My Old Man

My father passed away seven years ago and, because of the nature of our damaged relationship, it’s not often that I put much thought into it. I hope that doesn’t make me a bad person. However, without having a working knowledge of what it was like to live with the man, it would probably be hard for a person to understand how I might be the way I am.

I’m sure he didn’t mean for things to turn out the way they did. The years leading up to his death were preceded by severe alcohol abuse, possible depression, an inability to work, divorce and fast deterioration of his body (at the end). I remember my dad telling me once that, “he didn’t care what I thought of him as a person as long as he raised me to be a good person.” I feel like he might have been successful. I’m doing okay. I suspect that it was more to do with not wanting to be the kind of father and husband that he modeled for me more than it was any positive behavior that I was able to glean from him.

Yeah, I’m still a little bitter.

Source material -
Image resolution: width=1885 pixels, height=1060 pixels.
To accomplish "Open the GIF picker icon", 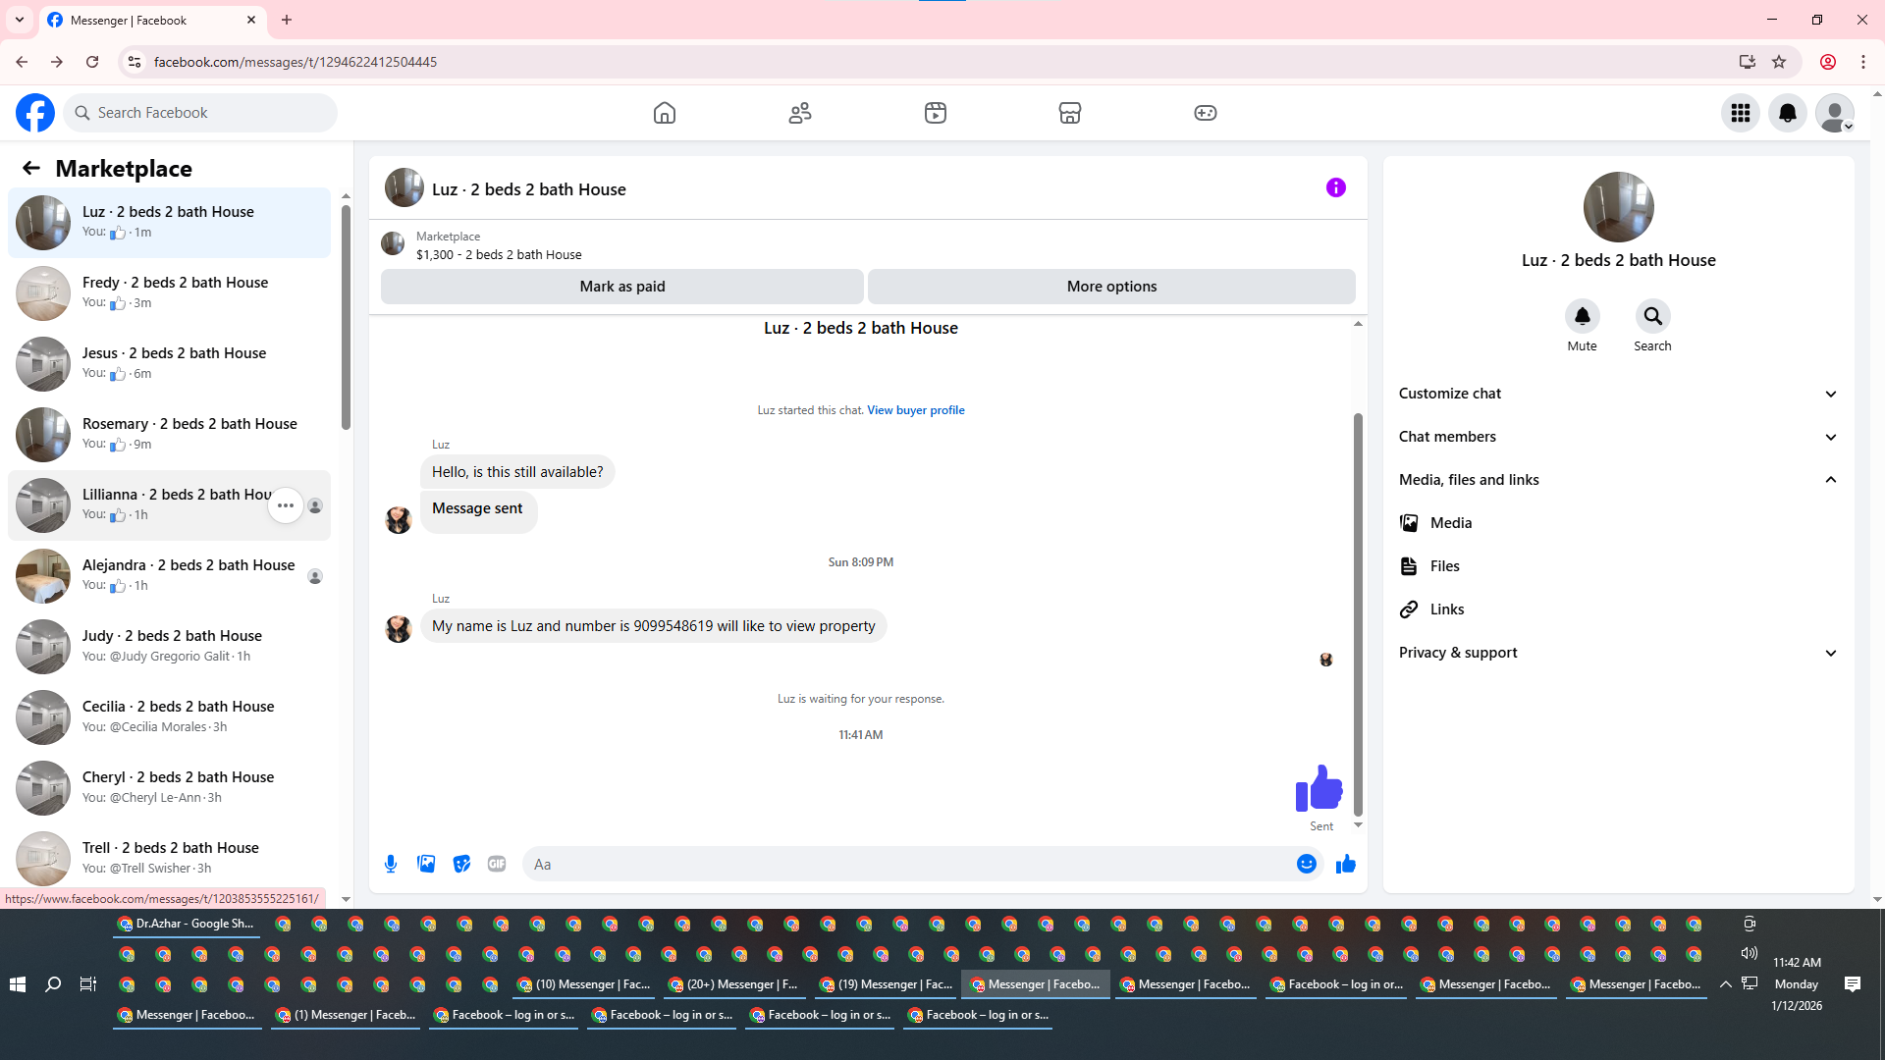I will pos(497,864).
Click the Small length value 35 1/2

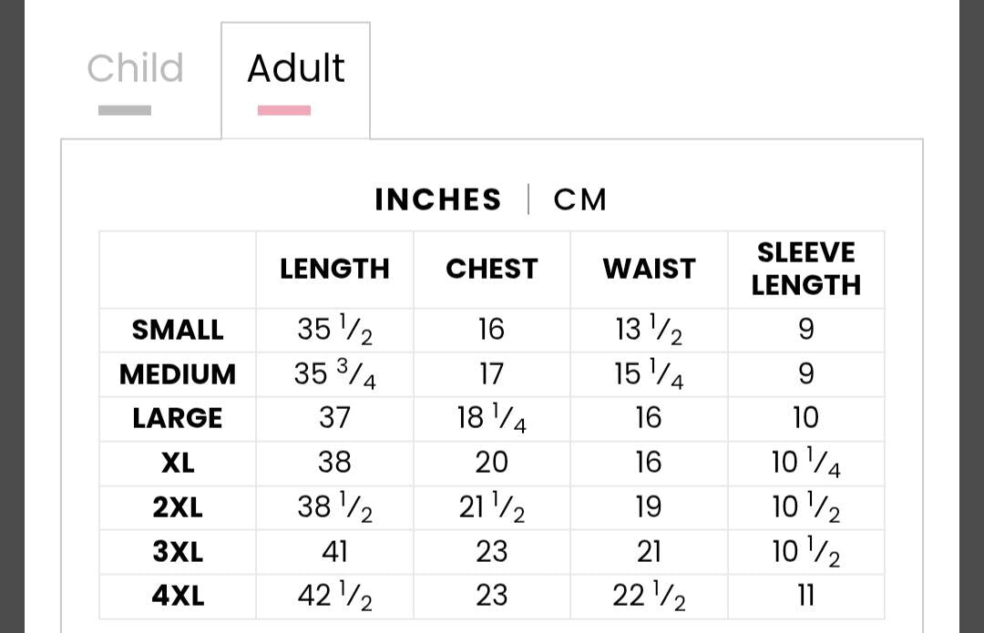[x=334, y=330]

Exercise directions -
Copy the part of the essay about the writer's father starting at "I’m sure he" and ending at "glean from him.". The data has nothing to do with the essay about the writer's father.

The reply -
I’m sure he didn’t mean for things to turn out the way they did. The years leading up to his death were preceded by severe alcohol abuse, possible depression, an inability to work, divorce and fast deterioration of his body (at the end). I remember my dad telling me once that, “he didn’t care what I thought of him as a person as long as he raised me to be a good person.” I feel like he might have been successful. I’m doing okay. I suspect that it was more to do with not wanting to be the kind of father and husband that he modeled for me more than it was any positive behavior that I was able to glean from him.